As it is, any government that is serious about the cost of living would also have acted on the CFMEU and its activities a long time ago. But, without accountability, we have seen criminal activity, threats, corruption, bribery, intimidation, violence, bullying, standover tactics, misappropriation of funds and other accusations of lawlessness by the CFMEU, and we've had skyrocketing costs that have seen Australian taxpayers forking out up to 30 per cent more on major projects. South Australia has had some pretty significant infrastructure projects too. Perhaps the government there might want to do a bit of work to find out how much extra the CFMEU's involvement in South Australia has added to those major projects.
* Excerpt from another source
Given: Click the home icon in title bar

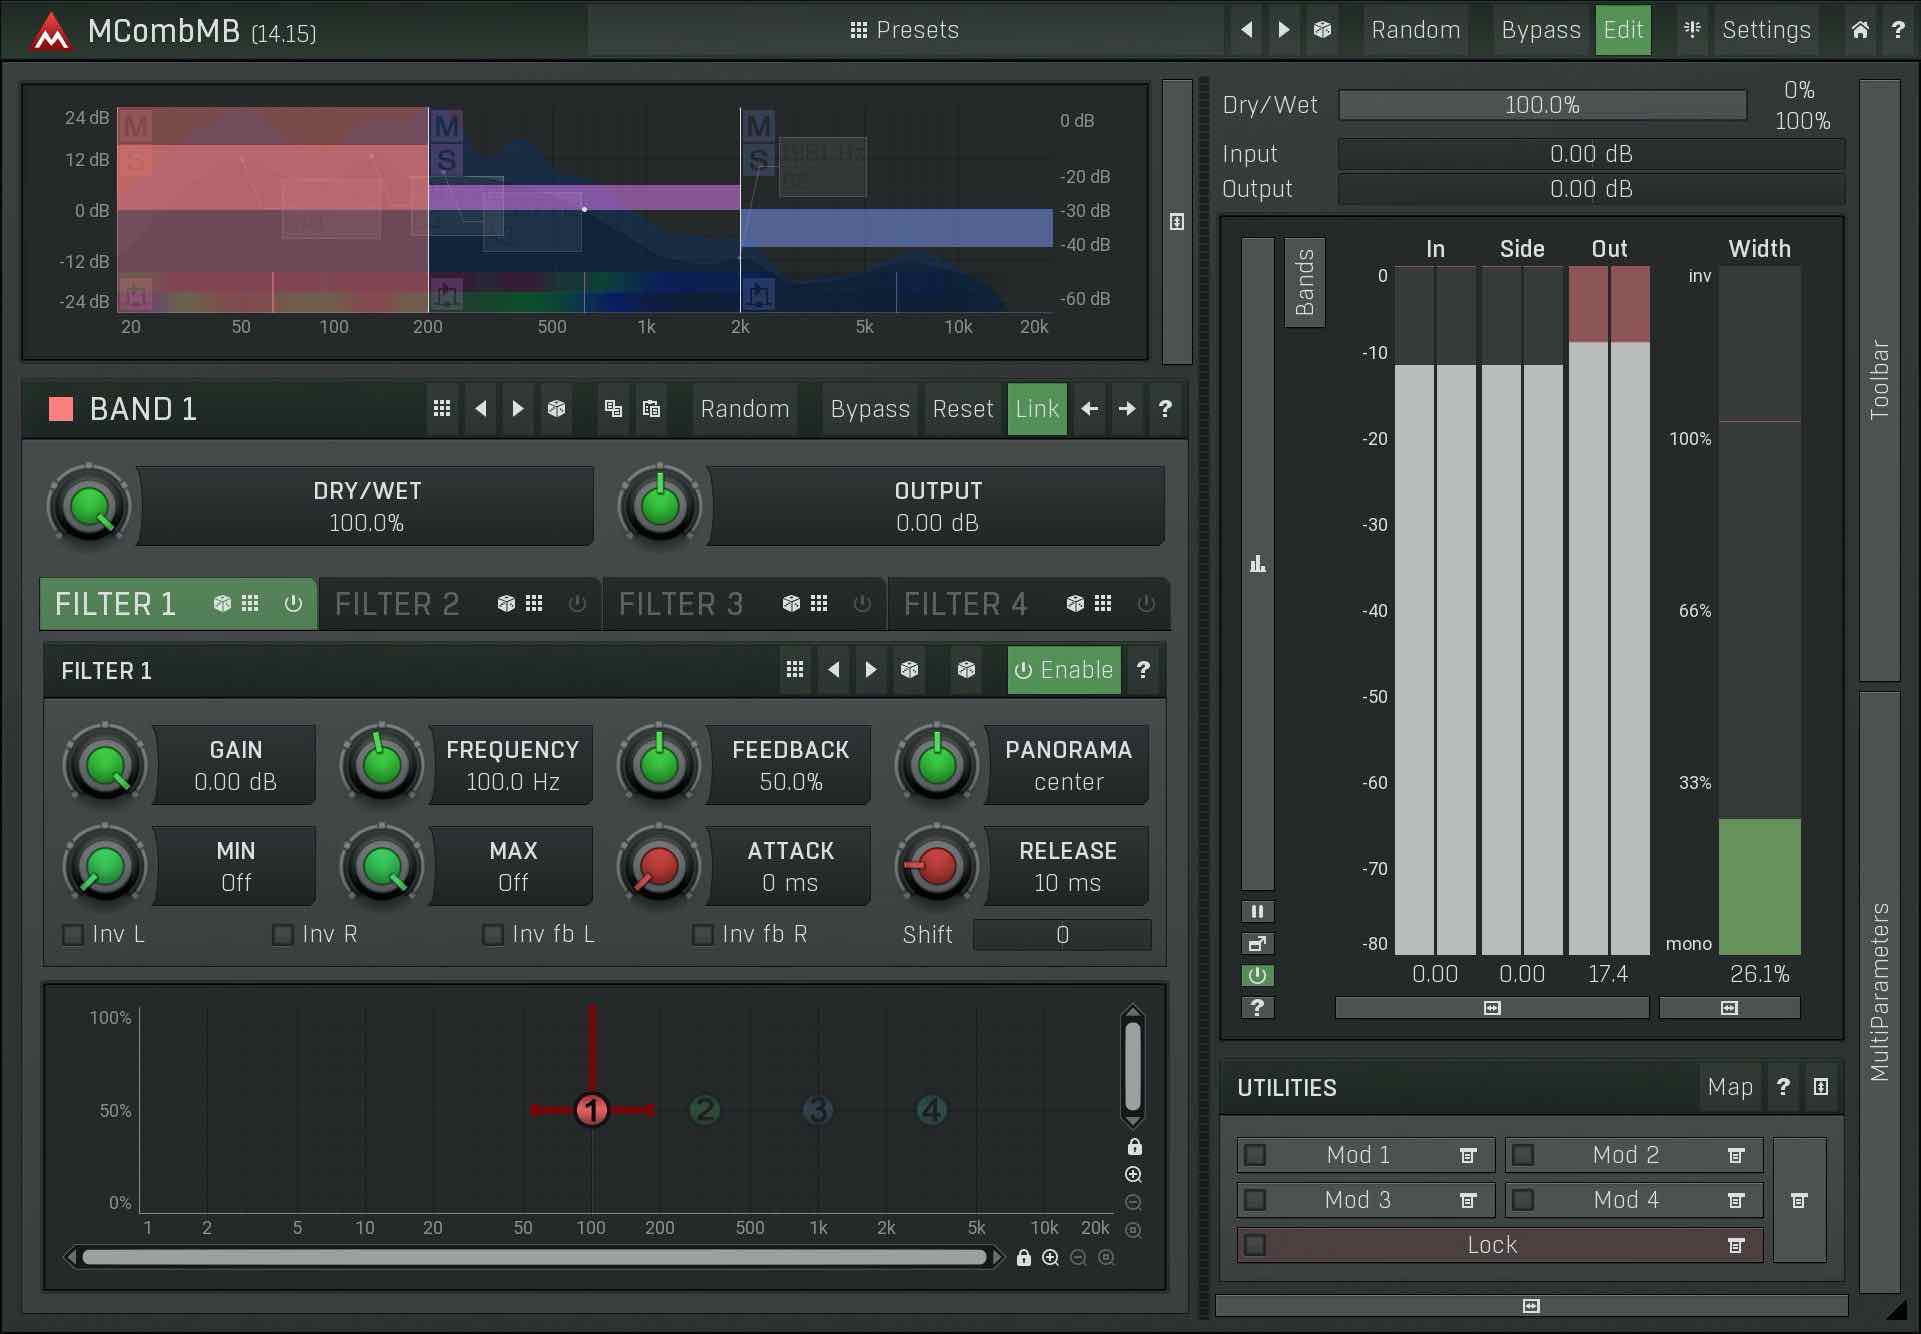Looking at the screenshot, I should (1859, 30).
The inaction by the Albanese government until now has had perverse and far-reaching upstream and downstream consequences, even for those not directly associated with the CFMEU. It is one of the many reasons that business failures in South Australia soared 70 per cent early last year and are expected to get worse. And those failures are replicated right across Australia. Action against the militant CFMEU should have been taken a long time ago. This bill doesn't respond to the appalling actions of the CFMEU. All the Albanese Labor government is seeking to do is to get its own handiwork out of the headlines, out of the news cycle.
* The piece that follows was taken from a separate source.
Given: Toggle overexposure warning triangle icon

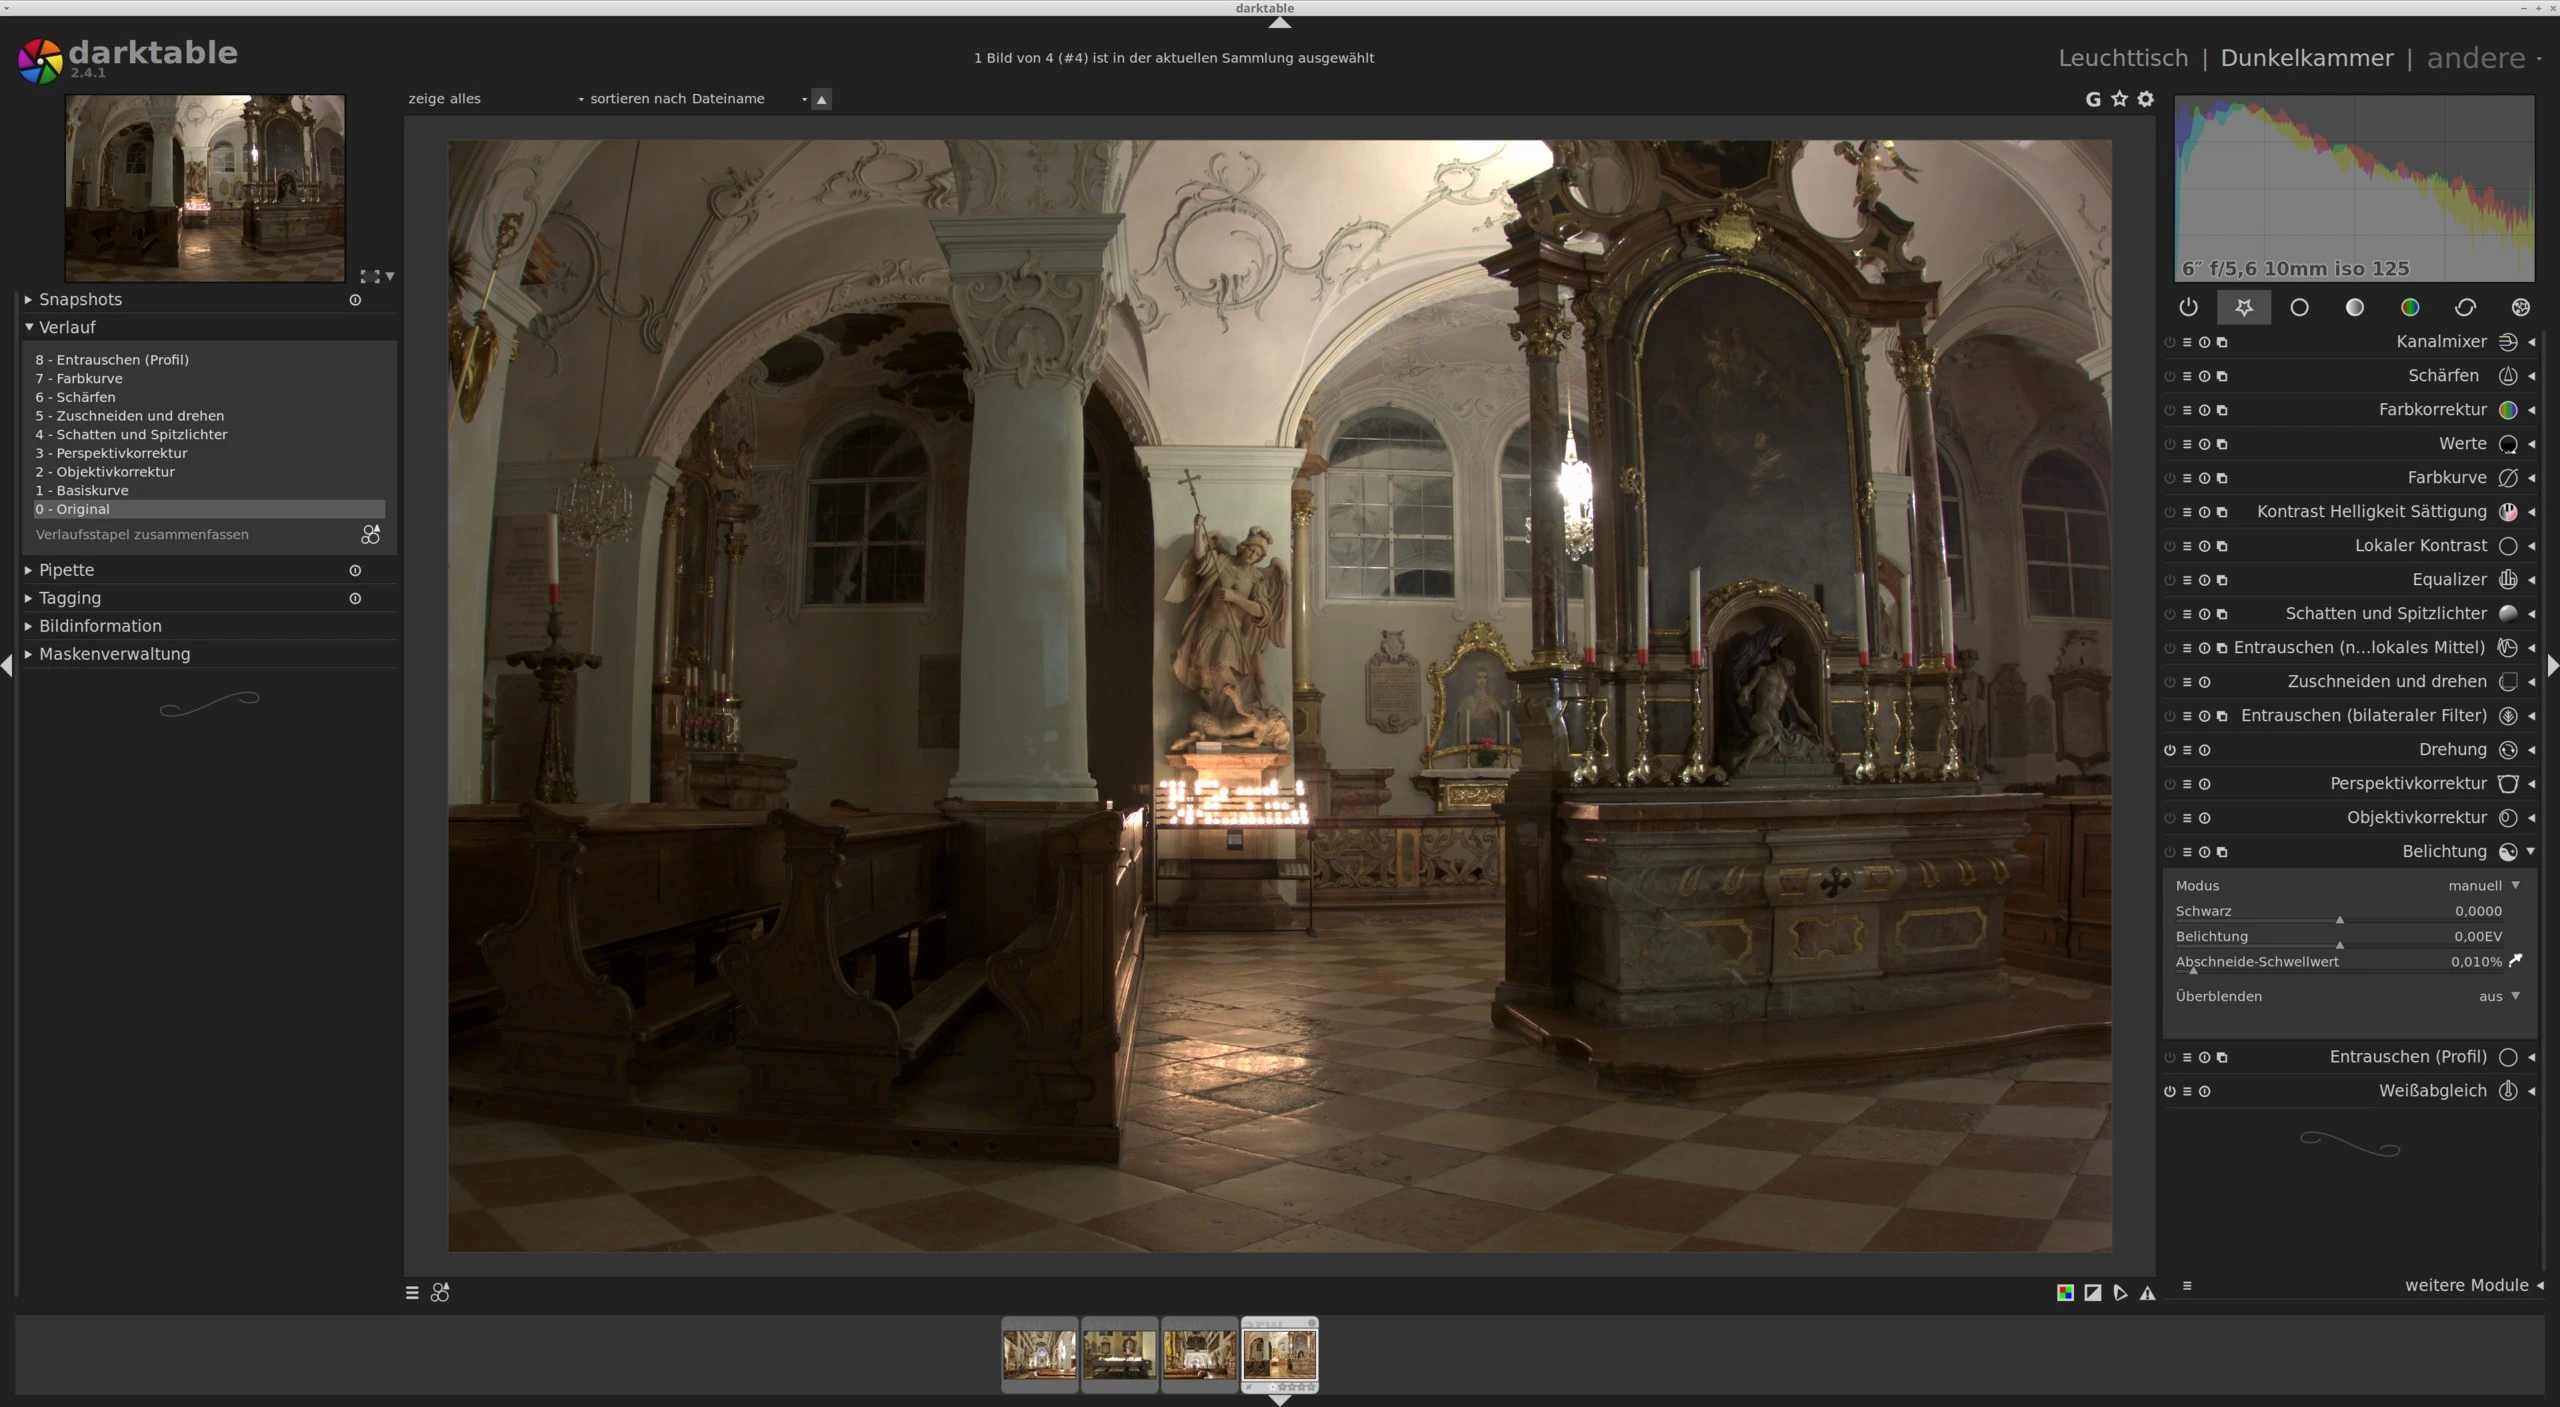Looking at the screenshot, I should point(2148,1293).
The coalition's amendments seek to do more than the Albanese government is prepared to do. These amendments will make the bill better. They include the minister not having the ability to end the administration early; any variation to the scheme of administration must be agreed by the Federal Court, not the minister. Political donations, political campaigns and advertising by the CFMEU should be explicitly banned during the period of administration. The administrator must provide a written report to parliament every three months and appear at Senate estimates. A new fit-and-proper-person test is to be introduced for all CFMEU delegates and officers. Members should expect no less.
The cost of fixing the CFMEU mess should not be borne by the Australian taxpayer. The administrator should be given additional powers to investigate dealings between the CFMEU and other parties, including other registered organisations and political parties. With these changes, the Albanese Labor government has the opportunity to do what it said it would and truly crack down on CFMEU misconduct—but I'm not going to hold my breath, and nor should Australians.
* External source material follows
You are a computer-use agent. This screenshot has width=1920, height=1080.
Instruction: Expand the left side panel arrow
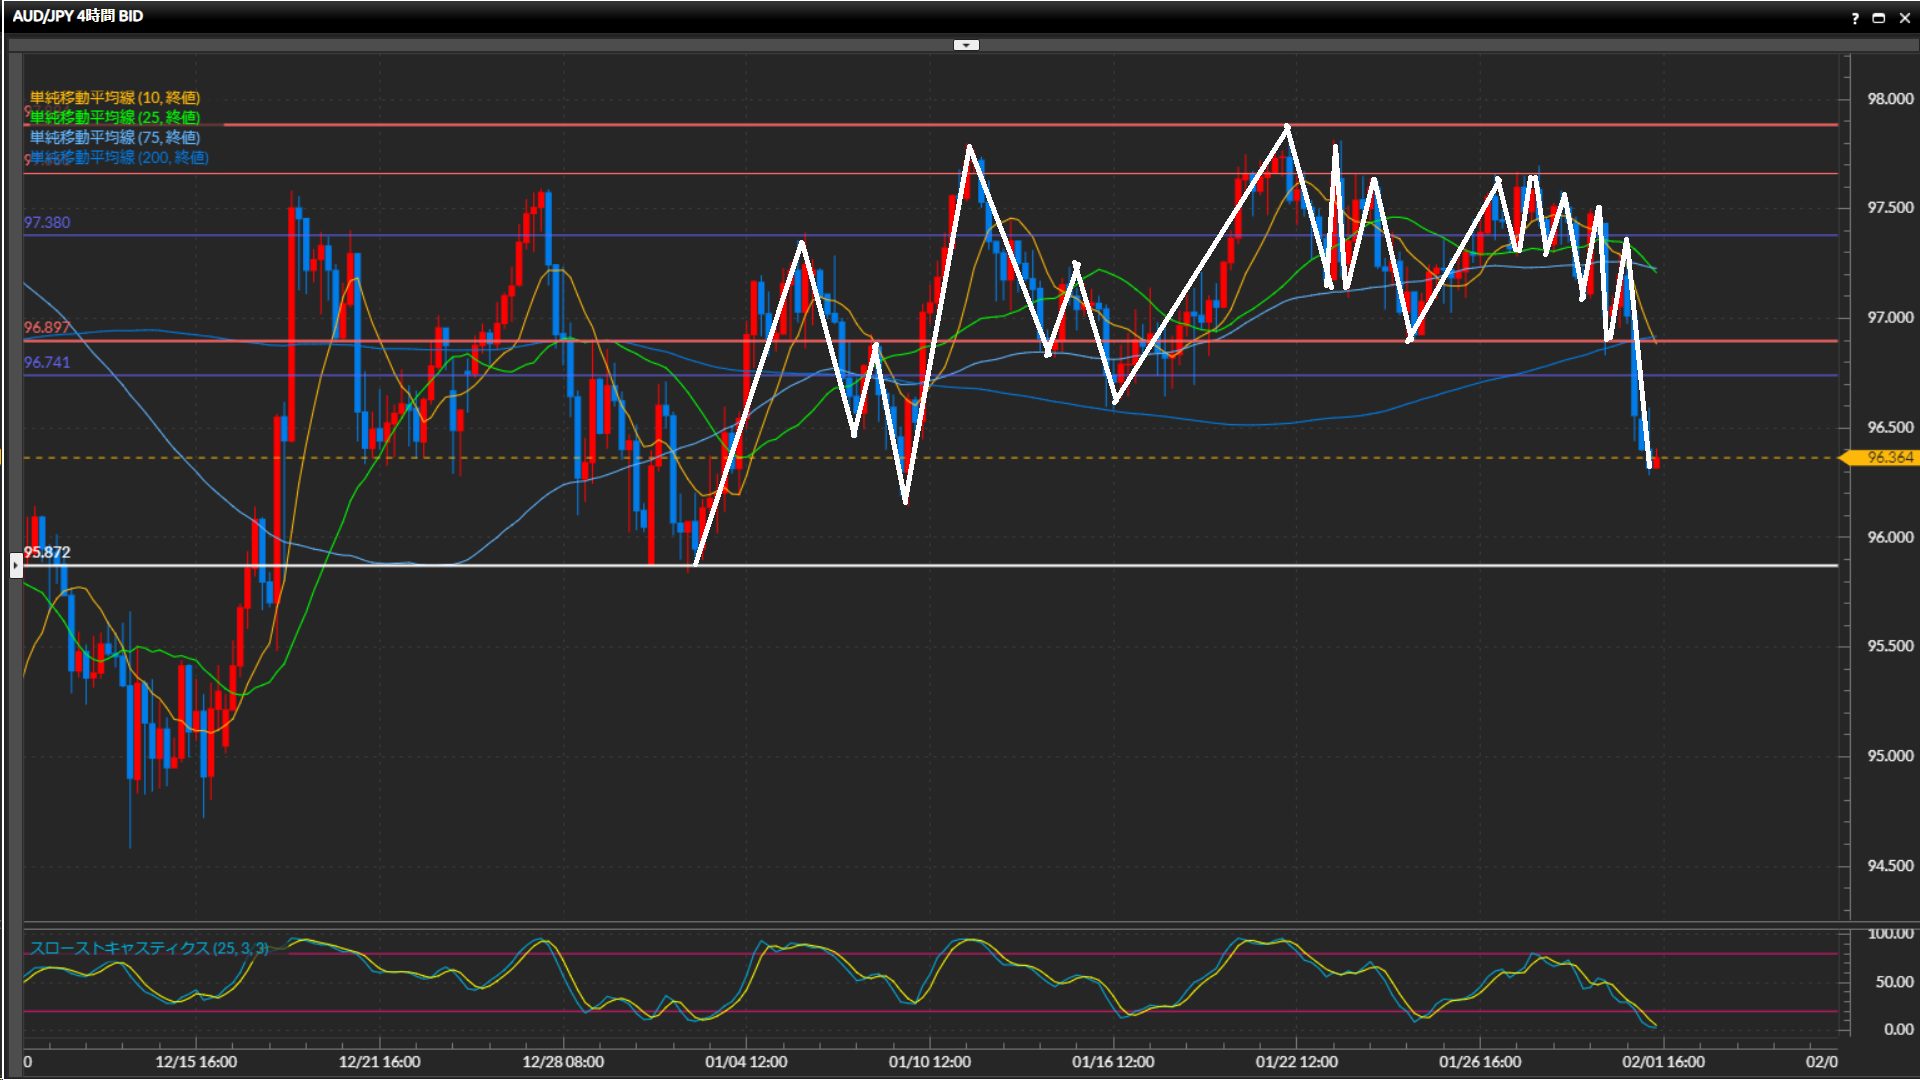click(16, 566)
The bill presented before us today falls well short of what is needed and what everyday, hardworking Australians should expect from their government. This bill, and the government's response to the CFMEU, confirms that Labor will continue to put their union masters first. For everyday Australians, hardworking Australians, hardworking small businesses, family businesses, investors and those retirees waiting for their superannuation funds to be maximised so they can enjoy their hard work in retirement—well, let's hope these amendments will be accepted so they don't have to watch, yet again, the Labor Party put union masters first and Australia's interests last.